基金Supported by a grant from Sanitary Science and Technological Development Foundation of Shandong Province (No. 2003HW015)
文摘Objective: To research the contributions of p130Cas and PTEN signal molecules to the carcinogenesis of gastric carcinoma and the relationship between them. Methods: Detecting proteins of p130Cas, PTEN and PTEN mRNA of 76 cases normal gastric mucosa and 112 cases gastric carcinoma by immunohistochemistry EnVision method and molecular hybridization in situ method respectively. Detecting PTEN genetic mutation of 30 cases normal gastric mucosa, 7 cases early gastric cancer and 30 cases progressive gastric cancer by PCR-SSCP. Results: The expression of p130Cas protein of gastric carcinoma increased significantly than that of normal gastric mucosa (P 〈 0.05). Opposite to above, the expression of PTEN protein of gastric carcinoma group was significantly lower than that of normal gastric rnucosa group (P 〈 0.05).
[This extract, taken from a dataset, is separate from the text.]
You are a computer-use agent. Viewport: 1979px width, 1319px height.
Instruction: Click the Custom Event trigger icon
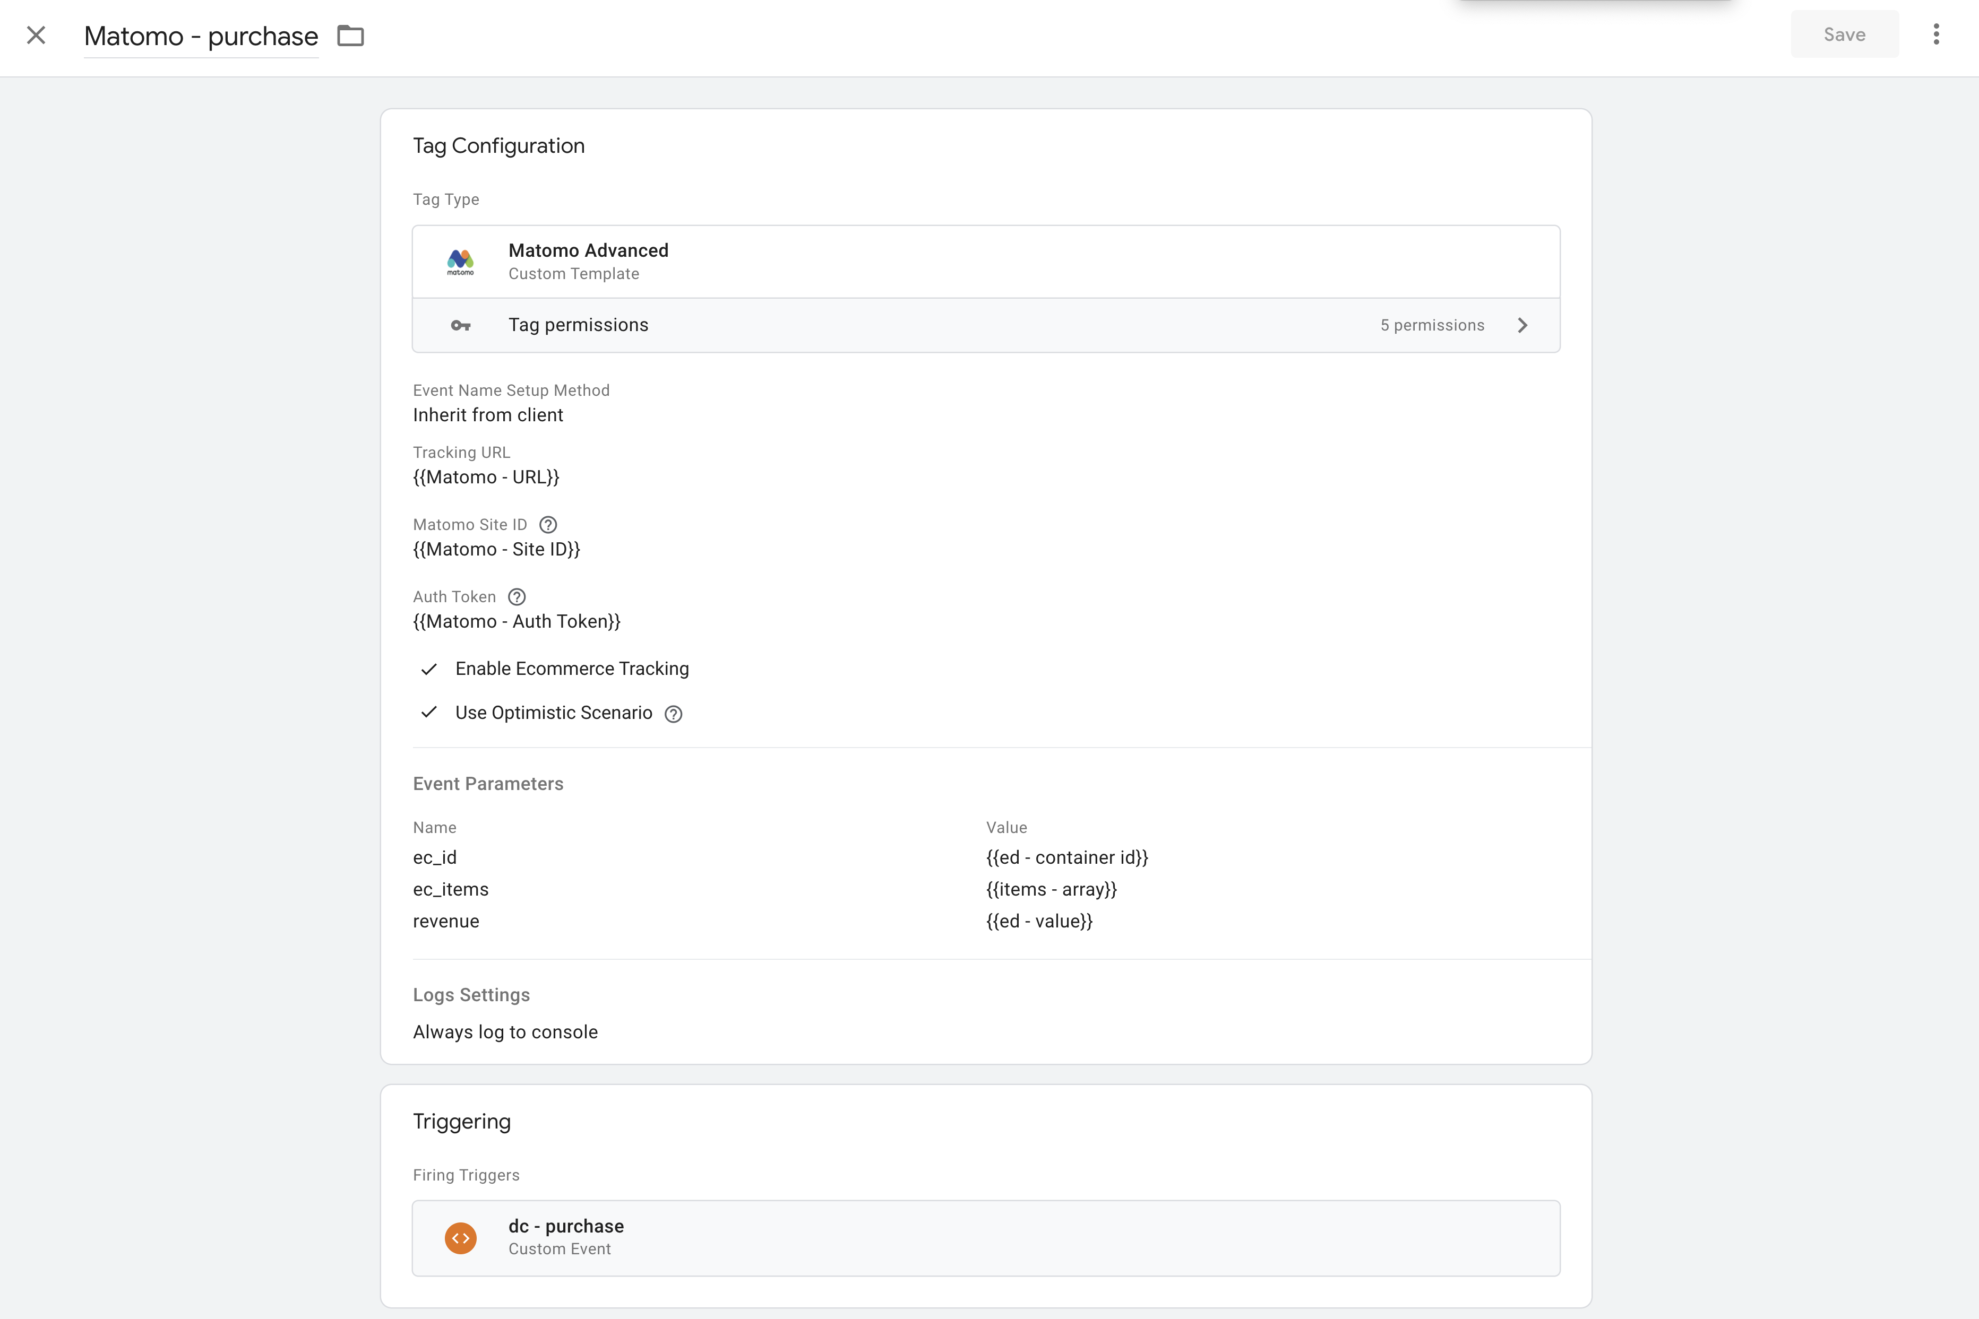coord(460,1237)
The expression of PTEN mRNA of gastric carcinoma group decreased obviously than normal gastric mucosa group (P 〈 0.001). Only one case exon 5 and one case exon 8 of PTEN appeared gene mutation of progressive gastric carcinoma group, the difference has no significance compared with normal gastric mucosa group and early gastric cancer group. Conclusion: The signaling molecules p130Cas and PTEN play an important role in the carcinogenesis of gastric carcinoma, and p130Cas plays the part of promoter, oppositely, maybe PTEN can inhibit it.